> **Goal 1**
In the discussion about the Elements class, quote the passage from "We're using .shape" up to and including "know what's best.".
> **Goal 2**
In the discussion about the Elements class, which two terms are suggested as possible replacements for "layerdat"?
> **Goal 3**
Carry on the discussion about the Elements class from its last comment.

> **Text block**
** START **

Fixed problems with Elements. Added elements_by_layerdat

tom-varga commented 9 years ago

Fixed Elements Class documentation. Added support for layerdat. Attempted to fix problem with str. Although not quite sure what the original intent was, so feel free to improve upon my solution. Fixed problem when .add() to an empty Elements, the layer and datapath values aren't set.

hohlraum commented 9 years ago

I don't think there's a need for a separate print method, especially since for an Elements x, x.print() gives different results from print(x). Better instead to use __str___ and __repr__. Consider the differences between the two discussed in http://stackoverflow.com/questions/1436703/difference-between-str-and-repr-in-python. In general the former is meant to be readable (it's what is returned by print when available) and the latter is meant to be unambiguous (in principle you ought to be able to recreate the object based on it's __repr__ string, although in practice this is rarely true). Note that for a collection like Elements __str__ should return the contents' __repr__.

We're using .shape a lot. Perhaps we should cache it, rather than recalculating continually.

A trivial concern: is layerdat the best term for the (layer, datatype) tuple? To me it implies special data (perhaps physical info) about the layer. Consider perhaps laydat or laytype? I don't know what's best.

tom-varga commented 9 years ago

While debugging the new Elements boolean functions, I found myself constantly wanting to see the gory details about Element and Elements' contents. The original Boundary and Elements str didn't even display the points. If you don't mind my adding points data to both str outputs, then there's no need for the print() function.

** END **

> **Supplied entries**
** START **

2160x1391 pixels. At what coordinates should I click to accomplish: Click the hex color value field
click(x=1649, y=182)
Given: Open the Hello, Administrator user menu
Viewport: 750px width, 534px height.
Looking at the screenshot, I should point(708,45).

** END **
** START **

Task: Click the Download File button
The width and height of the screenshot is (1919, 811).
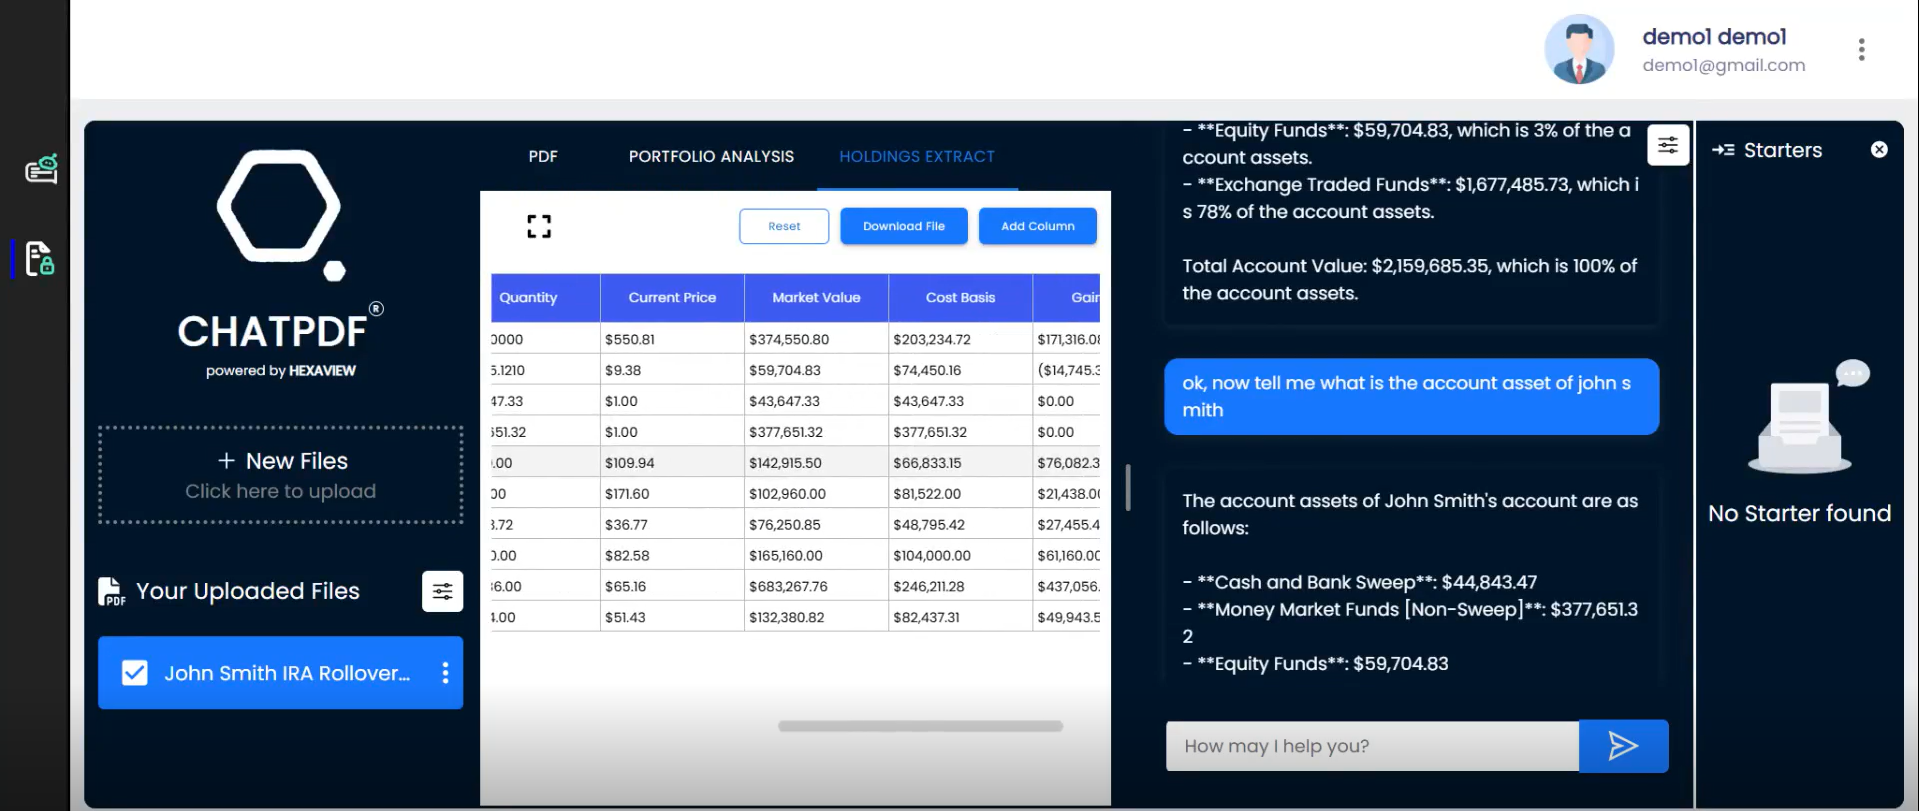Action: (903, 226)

** END **
** START **

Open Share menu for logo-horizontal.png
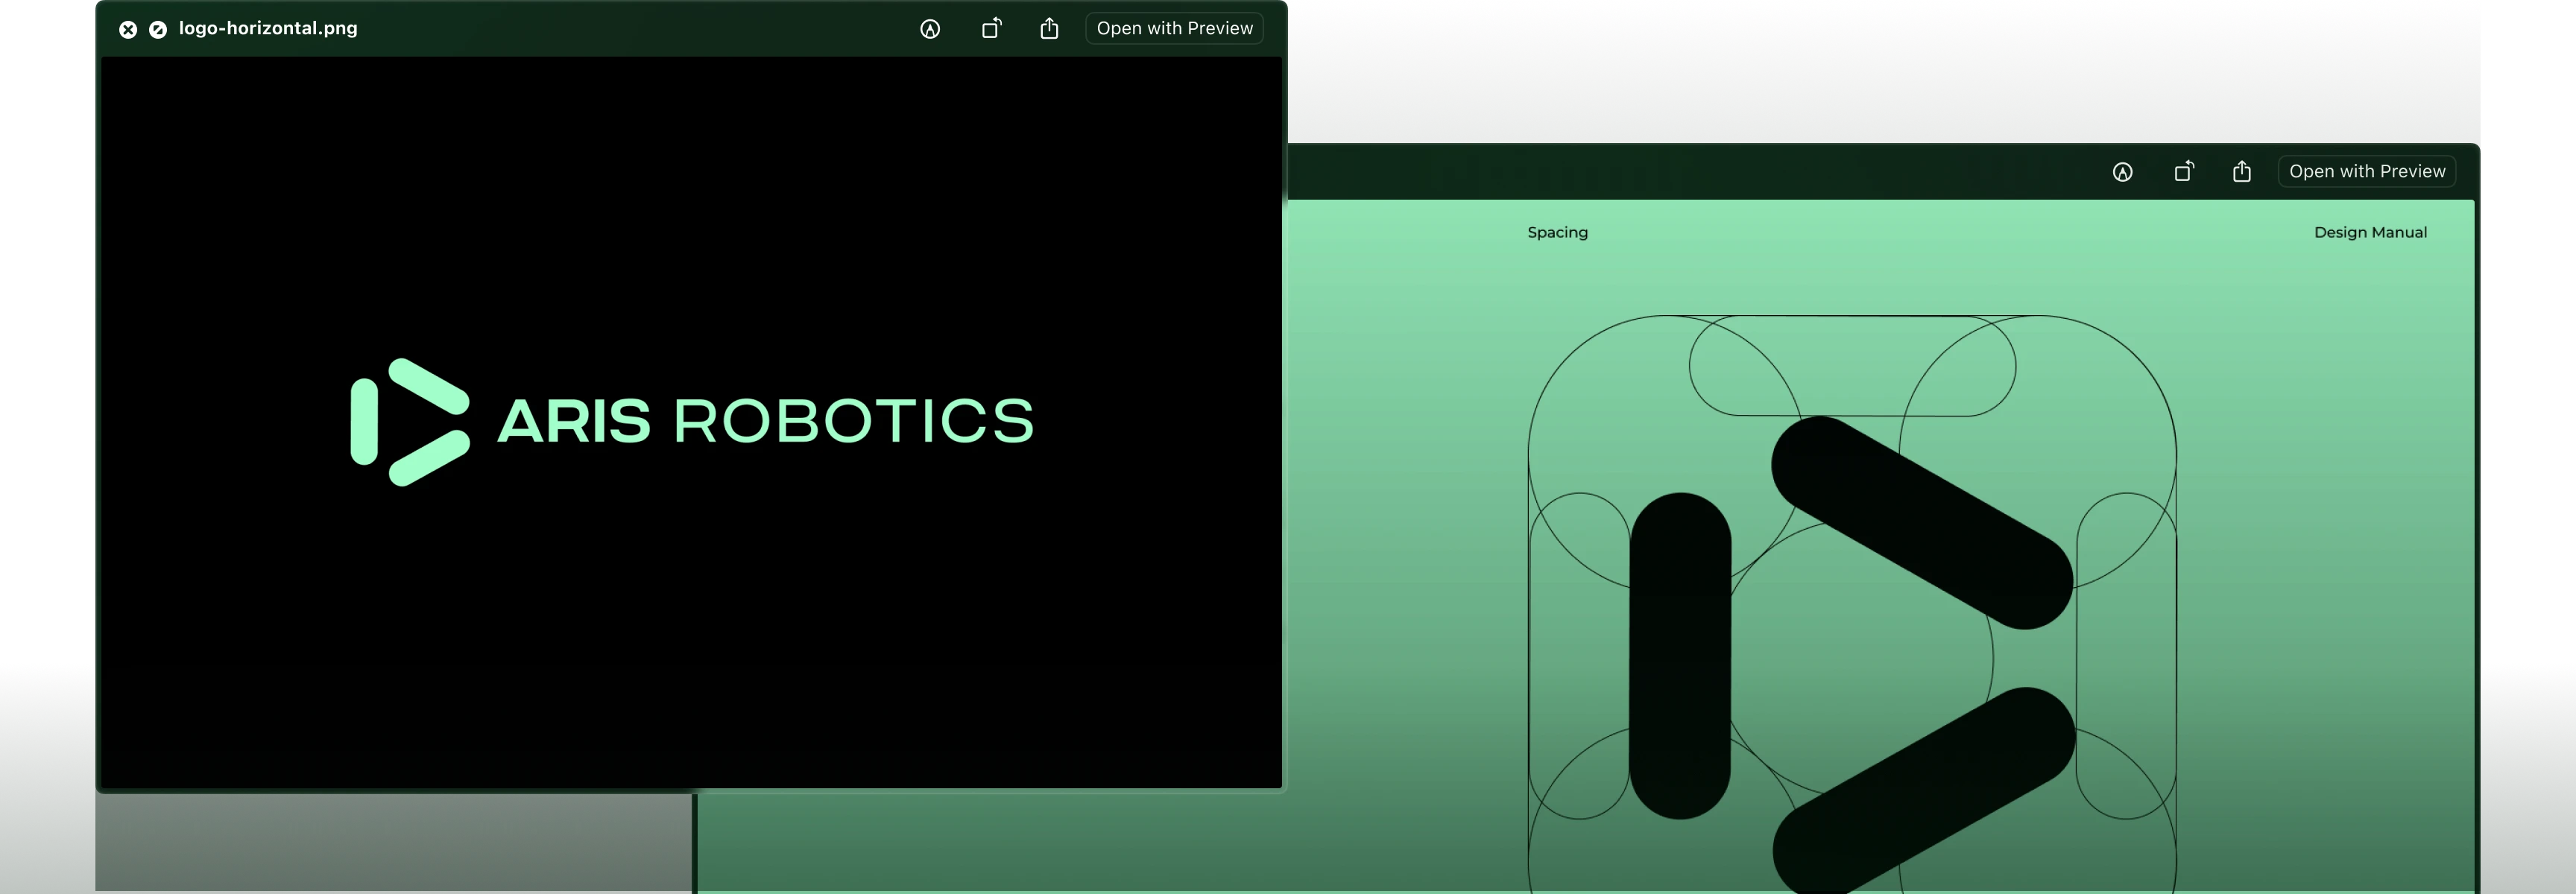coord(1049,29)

** END **

> **Answer 1**
We're using .shape a lot. Perhaps we should cache it, rather than recalculating continually.

A trivial concern: is layerdat the best term for the (layer, datatype) tuple? To me it implies special data (perhaps physical info) about the layer. Consider perhaps laydat or laytype? I don't know what's best.

> **Answer 2**
laydat or laytype

> **Answer 3**
I'm really liking the idea of keeping things consistent between Boundary/Path and Elements as much as possible. If I have a list of of various types of things that I want to, say translate similarly, then it's nice not to have to worry about what type of object each one is.

I'm fine with laydat. I'll change to that.

hohlraum commented 9 years ago

Yes, totally agree that the interface for Boundary, Path and Elements should be as much as possible identical. That has always been the goal.

Skip to the bottom from here. It's mostly my stream of conciousness ramblings. I leave it for the record.

I don't agree that adding the points list to repr or str is a good idea. Purists would say that a list of the object points should go in repr because that's what's needed to reproduce the object. But plenty of other packages forgo this: e.g. matplotlib lines '<matplotlib.lines.Line2D object at 0x106982d10>'. Furthermore in our case we often do things like >>> element.rotate(45). This rotation acts in place and there's no need for a left hand assignment expression, but the rotation returns itself to allow chaining of further operations. So in the interpreter this line will print element.__repr__(). That's fine if the representation is something short. But it's a pain if you're working on a 1000 point Boundary and it prints the whole point list.

Note that shapely does the opposite of the Python convention:

>>> repr(x.shape)
'<shapely.geometry.polygon.PolygonAdapter object at 0x10659ecd0>'

>>> str(x.shape)
'POLYGON ((0 1, 0 0, 1 0, 5 5, 0 1))'

This is a better arrangement because of the chained operations problem. You only get the points list when you ask for it.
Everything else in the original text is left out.